Hi @Stevel705, thanks for reporting this. I just tried a fresh install on Windows 10 and couldn't repeat this issue. Could you give more detail on which features you were using when training your model and which model type you were using?

stevel705 commented 3 years ago

Select sources: Data or any features. Without a difference. The model that is used is a random forest. image

OllyK commented 3 years ago

Thanks @Stevel705 for getting back to me. I've manged to reproduce this bug now. This only happens if you've created supervoxels directly from the raw data, which is something that we don't normally do. I'll look in to fixing it, but in the meantime, you can get round this by creating your supervoxels with a feature layer as a source rather than directly from the raw data. For example I would recommend using a Gaussian or Total Variation denoised volume as the source for your supervoxels.

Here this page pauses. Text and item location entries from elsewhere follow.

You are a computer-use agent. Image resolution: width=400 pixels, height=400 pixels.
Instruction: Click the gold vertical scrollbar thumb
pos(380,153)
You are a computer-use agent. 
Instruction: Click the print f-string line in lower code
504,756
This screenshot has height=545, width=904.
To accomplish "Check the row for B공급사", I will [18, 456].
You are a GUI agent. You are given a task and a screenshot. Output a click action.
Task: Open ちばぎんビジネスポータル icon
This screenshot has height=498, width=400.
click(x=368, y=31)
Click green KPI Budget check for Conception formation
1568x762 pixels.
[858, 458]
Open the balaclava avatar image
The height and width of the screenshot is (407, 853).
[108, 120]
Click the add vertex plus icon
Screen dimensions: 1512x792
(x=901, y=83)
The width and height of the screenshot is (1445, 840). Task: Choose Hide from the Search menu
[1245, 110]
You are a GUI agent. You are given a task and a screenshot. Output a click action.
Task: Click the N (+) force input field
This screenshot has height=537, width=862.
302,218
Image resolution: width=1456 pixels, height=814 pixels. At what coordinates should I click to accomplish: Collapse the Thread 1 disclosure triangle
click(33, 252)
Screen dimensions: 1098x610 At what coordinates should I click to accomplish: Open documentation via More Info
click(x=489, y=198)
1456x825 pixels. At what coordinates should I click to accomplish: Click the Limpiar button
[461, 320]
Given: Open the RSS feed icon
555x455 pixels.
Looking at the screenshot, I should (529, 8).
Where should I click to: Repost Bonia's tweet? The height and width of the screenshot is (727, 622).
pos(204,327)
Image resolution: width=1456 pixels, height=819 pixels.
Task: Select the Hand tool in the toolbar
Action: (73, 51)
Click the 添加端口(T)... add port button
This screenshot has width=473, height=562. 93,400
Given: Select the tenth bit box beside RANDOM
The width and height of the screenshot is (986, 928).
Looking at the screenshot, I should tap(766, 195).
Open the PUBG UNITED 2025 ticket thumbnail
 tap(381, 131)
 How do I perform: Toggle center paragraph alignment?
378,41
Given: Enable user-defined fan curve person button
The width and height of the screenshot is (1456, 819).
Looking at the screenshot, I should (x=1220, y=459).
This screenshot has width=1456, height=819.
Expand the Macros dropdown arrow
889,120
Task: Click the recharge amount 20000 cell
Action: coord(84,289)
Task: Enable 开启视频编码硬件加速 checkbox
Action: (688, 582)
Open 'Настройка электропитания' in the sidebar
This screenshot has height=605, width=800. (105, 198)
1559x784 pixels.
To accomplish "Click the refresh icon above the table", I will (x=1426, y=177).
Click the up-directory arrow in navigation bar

This generally gives better supervoxels, since any noise in the data can lead to distorded supervoxel shapes.

OllyK commented 3 years ago

Have put in a fix but will need to rebuild SuRVoS and create a new release before it can be installed. For now, raw data cannot be used as the source for creation of supervoxels if settings/classifier are to be saved.

stevel705 commented 3 years ago

Thank you for the quick response and correction. And thank you for the recommendations and new information.